Arquetipos vitales (III): El emperador baila solo



En los últimos tres meses, había transitado por cinco aeropuertos y siete estaciones ferroviarias. Hoy le tocaba Almería; a las cuatro de la tarde comenzaría a explicar a un alumnado incierto las claves del relevo generacional en las empresas familiares. Eran las diez y cuarto de la mañana y estaba en la sala de embarque. Primer viernes de marzo de 2014, día 7 por más señas.

La azafata de tierra anuncia que los pasajeros preferentes y quienes viajan con niños ya pueden enfilar hacia el mostrador, ordenando que todo el mundo tuviera preparada la tarjeta de embarque y su documento de identificación. Ella cerró el libro que leía, desactivó su teléfono y palpó la cartera de llevaba para comprobar por enésima vez que portaba sus papelotes, el iPad y dos cargadores. Siempre le gustó volar, mirar las nubes a través de la ventanilla, imaginar que los titanes empujan la aeronave y que el sol cobija bajo sus rayos ese cascarón de metal y fibra que surca las autopistas del cielo. Pensó en los argonautas y en cómo habría sido su viaje de contar con aviones; imaginó un Jasón a los mandos mientras oteaba, a vista de pájaro, campos y caminos en búsqueda del vellocino.

Debió de quedarse adormilada unos minutos cuando la despertó su propio estremecimiento de frío. Ajustándose la chaqueta, echó un vistazo afuera. Cordilleras, valles, rocas y tonalidades grises. Pensó que ya estaban cerca del destino y que aquello debía de ser Sierra Nevada. Notó que la nave ralentizaba la marcha y de repente emergió ante sí la más maravillosa criatura que jamás vio. Era el Mulhacén, con su melena y barbas blancas de nieve, la presencia corpórea más grande de la península, la majestad encarnada en piedra, la sabiduría y astucia de los miles de años que acumulaban sus riscos. Ella sintió que era el soberano de Andalucía, el señor de las cordilleras, el emperador de las nubes, el dueño de los vientos y el amo de los glaciares. La imagen del coloso transmitía poder y serenidad, también clemencia hacia aquella boba que hubiera dado siete semanas de su vida por alargar la mano y tocarle la capa de armiño a ese ser mayestático que le hablaba sin sonidos. Notaba que el pecho se le ensanchaba y que un estado alegre le recorría el cuerpo. Retiró los ojos de esa cumbre y recorrió con la vista los asientos cercanos de la cabina: cada cual a lo suyo, parecía que nadie se había percatado de tanta belleza.
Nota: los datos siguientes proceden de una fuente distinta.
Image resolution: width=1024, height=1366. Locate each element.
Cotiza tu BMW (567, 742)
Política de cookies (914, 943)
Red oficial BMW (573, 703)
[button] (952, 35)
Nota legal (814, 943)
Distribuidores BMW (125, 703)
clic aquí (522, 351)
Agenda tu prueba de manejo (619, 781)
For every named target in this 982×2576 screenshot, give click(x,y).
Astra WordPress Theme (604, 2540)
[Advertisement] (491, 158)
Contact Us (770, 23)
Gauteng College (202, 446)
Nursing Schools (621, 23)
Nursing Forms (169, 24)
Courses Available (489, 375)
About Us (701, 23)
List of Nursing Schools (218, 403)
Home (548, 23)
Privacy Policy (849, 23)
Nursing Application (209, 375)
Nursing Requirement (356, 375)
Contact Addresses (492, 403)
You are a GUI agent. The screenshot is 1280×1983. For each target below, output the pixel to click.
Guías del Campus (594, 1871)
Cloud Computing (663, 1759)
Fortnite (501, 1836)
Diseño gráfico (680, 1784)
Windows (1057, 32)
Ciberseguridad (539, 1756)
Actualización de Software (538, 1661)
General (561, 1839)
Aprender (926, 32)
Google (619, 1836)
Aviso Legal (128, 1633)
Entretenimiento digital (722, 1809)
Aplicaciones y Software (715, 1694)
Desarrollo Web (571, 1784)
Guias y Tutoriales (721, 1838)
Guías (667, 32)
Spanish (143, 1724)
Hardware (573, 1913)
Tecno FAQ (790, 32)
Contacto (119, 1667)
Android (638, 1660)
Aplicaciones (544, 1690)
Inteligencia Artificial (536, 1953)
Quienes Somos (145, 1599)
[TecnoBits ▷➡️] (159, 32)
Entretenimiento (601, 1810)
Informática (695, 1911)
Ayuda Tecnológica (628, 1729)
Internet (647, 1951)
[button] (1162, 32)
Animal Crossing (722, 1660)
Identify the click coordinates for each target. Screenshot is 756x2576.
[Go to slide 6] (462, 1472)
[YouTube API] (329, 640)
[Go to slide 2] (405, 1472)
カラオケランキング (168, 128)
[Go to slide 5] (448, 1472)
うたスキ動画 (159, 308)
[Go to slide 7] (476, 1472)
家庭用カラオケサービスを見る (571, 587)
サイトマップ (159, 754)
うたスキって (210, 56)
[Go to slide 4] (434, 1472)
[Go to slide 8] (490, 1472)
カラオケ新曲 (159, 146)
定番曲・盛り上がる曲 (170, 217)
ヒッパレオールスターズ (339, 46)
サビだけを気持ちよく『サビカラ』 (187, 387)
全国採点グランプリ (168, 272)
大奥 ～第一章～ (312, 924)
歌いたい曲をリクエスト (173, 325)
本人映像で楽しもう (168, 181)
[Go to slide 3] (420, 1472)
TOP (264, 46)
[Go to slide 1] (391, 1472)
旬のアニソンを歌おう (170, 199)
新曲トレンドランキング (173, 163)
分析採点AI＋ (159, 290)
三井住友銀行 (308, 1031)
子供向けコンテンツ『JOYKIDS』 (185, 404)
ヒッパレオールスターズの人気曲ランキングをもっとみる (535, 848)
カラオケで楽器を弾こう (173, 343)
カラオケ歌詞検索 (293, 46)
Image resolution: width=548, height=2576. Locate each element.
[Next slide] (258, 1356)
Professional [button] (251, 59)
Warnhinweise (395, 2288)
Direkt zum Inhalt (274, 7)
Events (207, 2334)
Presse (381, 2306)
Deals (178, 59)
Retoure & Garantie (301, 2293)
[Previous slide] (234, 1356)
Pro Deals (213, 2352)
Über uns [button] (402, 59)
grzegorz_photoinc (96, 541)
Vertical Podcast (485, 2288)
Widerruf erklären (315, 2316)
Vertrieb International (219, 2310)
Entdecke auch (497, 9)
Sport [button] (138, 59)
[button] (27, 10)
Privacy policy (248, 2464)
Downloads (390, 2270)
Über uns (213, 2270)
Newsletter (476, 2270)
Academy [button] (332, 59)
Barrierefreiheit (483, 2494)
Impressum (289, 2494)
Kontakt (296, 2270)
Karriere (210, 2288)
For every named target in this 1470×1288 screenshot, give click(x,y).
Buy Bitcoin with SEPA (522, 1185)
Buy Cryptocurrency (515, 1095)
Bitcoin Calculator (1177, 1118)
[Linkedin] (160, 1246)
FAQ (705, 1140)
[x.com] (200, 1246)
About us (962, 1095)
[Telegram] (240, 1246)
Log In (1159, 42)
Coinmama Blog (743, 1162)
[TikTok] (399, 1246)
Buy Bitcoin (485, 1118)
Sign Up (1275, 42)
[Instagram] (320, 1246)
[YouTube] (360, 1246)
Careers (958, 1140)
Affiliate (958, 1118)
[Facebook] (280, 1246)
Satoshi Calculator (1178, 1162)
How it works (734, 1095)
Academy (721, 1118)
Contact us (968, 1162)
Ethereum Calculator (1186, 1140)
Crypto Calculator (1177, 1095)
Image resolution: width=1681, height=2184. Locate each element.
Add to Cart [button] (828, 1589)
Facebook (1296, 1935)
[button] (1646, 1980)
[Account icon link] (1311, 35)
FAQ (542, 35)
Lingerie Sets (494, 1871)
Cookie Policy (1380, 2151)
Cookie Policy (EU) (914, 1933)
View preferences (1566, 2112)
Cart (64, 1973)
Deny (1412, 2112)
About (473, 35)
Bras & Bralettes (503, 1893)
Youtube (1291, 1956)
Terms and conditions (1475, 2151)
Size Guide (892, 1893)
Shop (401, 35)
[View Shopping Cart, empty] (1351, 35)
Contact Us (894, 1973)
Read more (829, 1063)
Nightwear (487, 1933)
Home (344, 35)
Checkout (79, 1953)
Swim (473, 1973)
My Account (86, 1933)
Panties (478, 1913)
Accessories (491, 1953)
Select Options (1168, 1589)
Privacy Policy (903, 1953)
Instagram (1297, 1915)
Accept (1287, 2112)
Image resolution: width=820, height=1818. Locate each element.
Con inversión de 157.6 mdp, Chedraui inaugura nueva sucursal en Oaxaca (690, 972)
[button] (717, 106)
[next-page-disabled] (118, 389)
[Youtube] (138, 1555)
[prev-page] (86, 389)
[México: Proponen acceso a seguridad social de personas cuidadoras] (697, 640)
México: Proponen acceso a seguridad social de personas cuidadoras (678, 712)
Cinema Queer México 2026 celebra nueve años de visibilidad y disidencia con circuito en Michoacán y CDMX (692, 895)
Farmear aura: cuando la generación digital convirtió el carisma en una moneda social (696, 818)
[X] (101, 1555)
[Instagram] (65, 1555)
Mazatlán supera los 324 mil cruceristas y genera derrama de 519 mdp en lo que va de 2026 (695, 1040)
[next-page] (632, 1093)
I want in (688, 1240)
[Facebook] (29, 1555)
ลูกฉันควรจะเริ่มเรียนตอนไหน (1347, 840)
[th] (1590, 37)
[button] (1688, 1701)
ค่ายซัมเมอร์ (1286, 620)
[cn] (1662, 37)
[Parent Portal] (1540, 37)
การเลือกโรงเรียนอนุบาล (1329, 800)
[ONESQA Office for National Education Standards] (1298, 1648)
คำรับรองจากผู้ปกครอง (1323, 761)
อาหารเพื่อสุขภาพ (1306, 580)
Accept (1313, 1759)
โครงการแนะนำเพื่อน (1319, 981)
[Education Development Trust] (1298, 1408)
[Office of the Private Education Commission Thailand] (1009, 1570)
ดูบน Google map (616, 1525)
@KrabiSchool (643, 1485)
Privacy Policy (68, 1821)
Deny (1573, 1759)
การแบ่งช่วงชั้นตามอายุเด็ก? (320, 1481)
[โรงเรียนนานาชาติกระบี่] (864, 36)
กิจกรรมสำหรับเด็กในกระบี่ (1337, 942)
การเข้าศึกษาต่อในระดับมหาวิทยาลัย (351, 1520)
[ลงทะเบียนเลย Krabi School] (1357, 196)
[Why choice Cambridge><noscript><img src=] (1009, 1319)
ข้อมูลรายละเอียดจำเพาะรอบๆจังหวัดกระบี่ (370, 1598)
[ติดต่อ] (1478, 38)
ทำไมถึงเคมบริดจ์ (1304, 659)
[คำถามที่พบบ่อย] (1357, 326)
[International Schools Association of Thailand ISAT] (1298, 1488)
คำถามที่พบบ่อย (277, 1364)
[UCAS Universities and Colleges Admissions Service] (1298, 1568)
Aquel mismo día, por la noche y tras la cena, paseó por la plaza contigua a su hotel y observó cómo cientos de personas hacían cola y guardaban turno cerca de una iglesia. Era una fila en espiral, ordenada, tranquila, sin bullicio, nervios ni prisas. Preguntó y le aclararon que eran devotos de Jesús de Medinaceli y ella elevó la vista hasta el campanario: faltaban unos minutos para las once, seguramente esas personas pasarían allí bastantes horas más… Otro rey de reyes esculpido y quieto.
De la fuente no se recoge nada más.